** Start **
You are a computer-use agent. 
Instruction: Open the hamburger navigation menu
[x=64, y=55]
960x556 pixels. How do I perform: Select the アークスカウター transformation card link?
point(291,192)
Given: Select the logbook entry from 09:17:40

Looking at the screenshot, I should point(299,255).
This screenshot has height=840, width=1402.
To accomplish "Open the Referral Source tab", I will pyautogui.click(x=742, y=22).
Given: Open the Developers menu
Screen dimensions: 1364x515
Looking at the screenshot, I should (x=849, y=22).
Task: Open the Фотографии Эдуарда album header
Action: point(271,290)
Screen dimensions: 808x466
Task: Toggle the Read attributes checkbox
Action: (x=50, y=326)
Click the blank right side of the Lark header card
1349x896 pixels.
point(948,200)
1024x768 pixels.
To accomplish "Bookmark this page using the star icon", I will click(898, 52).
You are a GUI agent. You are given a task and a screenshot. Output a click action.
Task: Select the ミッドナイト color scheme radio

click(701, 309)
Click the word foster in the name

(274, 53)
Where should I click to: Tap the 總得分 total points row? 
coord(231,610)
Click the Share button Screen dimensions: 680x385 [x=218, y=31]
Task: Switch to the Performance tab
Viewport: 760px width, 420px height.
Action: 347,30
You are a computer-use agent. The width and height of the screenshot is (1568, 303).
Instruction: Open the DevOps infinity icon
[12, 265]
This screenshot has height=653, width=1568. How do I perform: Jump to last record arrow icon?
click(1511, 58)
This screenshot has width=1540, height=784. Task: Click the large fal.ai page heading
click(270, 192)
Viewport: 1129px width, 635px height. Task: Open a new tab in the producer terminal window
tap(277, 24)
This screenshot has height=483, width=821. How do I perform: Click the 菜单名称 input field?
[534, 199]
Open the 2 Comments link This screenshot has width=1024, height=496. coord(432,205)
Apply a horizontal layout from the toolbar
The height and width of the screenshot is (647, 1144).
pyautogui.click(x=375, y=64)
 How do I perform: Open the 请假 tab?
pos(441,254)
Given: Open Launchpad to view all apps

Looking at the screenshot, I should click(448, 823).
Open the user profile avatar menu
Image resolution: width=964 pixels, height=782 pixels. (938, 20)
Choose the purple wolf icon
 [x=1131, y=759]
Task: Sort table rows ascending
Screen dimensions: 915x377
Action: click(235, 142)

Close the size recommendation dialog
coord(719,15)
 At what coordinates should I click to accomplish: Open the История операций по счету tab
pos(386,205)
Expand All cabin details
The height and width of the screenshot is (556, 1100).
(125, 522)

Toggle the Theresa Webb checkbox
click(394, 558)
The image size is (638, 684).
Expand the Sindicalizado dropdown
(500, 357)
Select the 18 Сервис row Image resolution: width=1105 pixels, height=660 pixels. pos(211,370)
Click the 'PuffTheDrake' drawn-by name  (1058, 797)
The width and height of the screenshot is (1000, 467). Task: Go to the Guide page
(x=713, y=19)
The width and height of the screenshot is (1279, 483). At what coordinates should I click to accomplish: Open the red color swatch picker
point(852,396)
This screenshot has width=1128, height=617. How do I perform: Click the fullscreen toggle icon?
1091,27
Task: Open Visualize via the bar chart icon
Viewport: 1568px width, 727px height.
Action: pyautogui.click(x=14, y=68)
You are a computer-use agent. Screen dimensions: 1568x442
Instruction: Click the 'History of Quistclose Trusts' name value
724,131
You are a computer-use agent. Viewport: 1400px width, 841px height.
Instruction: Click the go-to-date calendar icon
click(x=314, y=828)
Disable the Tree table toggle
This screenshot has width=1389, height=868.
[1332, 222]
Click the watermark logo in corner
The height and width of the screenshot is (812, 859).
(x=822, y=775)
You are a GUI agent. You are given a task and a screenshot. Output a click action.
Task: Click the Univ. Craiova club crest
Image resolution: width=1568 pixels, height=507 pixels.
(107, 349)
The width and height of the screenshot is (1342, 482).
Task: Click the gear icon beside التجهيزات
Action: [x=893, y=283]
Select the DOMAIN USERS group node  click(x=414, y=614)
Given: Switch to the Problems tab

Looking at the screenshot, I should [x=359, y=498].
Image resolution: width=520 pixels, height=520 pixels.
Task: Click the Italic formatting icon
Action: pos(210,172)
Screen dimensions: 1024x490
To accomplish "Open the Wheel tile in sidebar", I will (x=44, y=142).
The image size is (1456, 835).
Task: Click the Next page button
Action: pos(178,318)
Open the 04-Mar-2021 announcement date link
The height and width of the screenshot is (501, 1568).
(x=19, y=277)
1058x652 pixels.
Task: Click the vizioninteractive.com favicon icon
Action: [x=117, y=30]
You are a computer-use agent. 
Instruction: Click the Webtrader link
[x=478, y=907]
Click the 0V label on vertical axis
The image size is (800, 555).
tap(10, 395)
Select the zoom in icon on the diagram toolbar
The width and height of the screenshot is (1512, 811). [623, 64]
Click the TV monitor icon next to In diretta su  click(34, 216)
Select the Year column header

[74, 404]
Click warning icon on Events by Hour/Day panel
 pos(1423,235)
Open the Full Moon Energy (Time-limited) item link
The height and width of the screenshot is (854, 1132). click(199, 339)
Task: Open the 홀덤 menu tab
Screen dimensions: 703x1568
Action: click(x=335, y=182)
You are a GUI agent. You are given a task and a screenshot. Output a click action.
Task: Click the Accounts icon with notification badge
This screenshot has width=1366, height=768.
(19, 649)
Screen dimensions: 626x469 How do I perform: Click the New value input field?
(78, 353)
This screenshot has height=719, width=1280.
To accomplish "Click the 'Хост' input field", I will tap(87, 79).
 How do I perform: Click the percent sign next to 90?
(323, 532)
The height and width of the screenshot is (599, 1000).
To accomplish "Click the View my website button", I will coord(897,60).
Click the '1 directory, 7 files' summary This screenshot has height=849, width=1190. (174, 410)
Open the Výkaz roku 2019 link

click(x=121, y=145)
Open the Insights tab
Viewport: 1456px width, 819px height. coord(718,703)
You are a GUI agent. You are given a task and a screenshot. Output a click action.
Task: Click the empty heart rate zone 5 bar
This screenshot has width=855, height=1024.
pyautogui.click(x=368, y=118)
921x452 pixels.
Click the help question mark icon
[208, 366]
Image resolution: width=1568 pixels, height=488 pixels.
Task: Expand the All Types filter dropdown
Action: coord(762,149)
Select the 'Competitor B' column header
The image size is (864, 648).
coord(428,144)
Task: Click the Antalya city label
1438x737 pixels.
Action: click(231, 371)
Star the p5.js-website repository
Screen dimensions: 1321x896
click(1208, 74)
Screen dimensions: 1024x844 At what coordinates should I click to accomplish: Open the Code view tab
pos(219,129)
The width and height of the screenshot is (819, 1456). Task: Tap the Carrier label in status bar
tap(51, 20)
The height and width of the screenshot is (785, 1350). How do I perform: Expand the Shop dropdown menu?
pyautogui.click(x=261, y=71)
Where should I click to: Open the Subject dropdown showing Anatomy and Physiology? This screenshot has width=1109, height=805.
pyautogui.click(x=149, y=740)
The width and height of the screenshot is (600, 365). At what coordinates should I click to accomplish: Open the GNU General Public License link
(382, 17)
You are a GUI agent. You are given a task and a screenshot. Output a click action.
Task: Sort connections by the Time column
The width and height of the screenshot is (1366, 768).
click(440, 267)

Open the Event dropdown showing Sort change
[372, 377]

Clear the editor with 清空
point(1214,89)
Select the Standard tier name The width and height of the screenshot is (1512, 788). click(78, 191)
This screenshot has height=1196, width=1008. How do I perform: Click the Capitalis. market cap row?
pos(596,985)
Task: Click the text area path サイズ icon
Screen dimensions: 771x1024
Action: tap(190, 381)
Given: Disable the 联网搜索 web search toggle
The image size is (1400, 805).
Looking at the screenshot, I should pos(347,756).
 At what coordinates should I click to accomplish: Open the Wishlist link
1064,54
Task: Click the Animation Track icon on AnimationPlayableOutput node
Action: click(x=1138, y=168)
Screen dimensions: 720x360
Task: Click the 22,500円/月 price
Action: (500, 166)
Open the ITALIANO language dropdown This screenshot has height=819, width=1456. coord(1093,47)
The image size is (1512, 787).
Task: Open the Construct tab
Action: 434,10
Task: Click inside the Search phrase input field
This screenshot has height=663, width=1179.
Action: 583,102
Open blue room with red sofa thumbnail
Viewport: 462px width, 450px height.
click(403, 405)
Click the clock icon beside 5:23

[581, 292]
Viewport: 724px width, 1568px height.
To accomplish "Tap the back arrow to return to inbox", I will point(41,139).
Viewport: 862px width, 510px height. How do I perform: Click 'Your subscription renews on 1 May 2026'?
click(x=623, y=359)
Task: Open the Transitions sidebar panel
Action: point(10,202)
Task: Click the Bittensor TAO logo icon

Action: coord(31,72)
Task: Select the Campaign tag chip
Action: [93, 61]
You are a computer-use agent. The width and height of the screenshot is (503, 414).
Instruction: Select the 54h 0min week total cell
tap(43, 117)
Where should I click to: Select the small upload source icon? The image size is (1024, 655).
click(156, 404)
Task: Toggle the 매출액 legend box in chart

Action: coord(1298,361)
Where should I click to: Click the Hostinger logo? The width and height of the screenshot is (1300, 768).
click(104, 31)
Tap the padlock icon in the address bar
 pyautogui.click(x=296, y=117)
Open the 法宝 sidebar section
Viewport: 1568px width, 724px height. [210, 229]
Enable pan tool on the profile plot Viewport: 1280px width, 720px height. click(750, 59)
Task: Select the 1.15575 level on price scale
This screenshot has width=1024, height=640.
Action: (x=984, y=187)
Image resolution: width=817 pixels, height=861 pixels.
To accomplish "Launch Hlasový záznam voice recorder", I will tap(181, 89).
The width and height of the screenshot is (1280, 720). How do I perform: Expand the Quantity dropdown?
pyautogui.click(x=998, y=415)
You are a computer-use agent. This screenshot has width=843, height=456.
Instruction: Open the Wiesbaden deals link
** End **
## EXERCISE:
Output the records from the start through the line that contains "Looking at the screenshot, I should point(299,255).", inclusive, as a two-column CSV with the columns text and answer, one row per record. Put each field in quotation marks and replace any line breaks within a field with spaces.

## OUTPUT FOR THIS EXERCISE:
text,answer
"You are a computer-use agent. Instruction: Open the hamburger navigation menu","[x=64, y=55]"
"960x556 pixels. How do I perform: Select the アークスカウター transformation card link?","point(291,192)"
"Given: Select the logbook entry from 09:17:40","Looking at the screenshot, I should point(299,255)."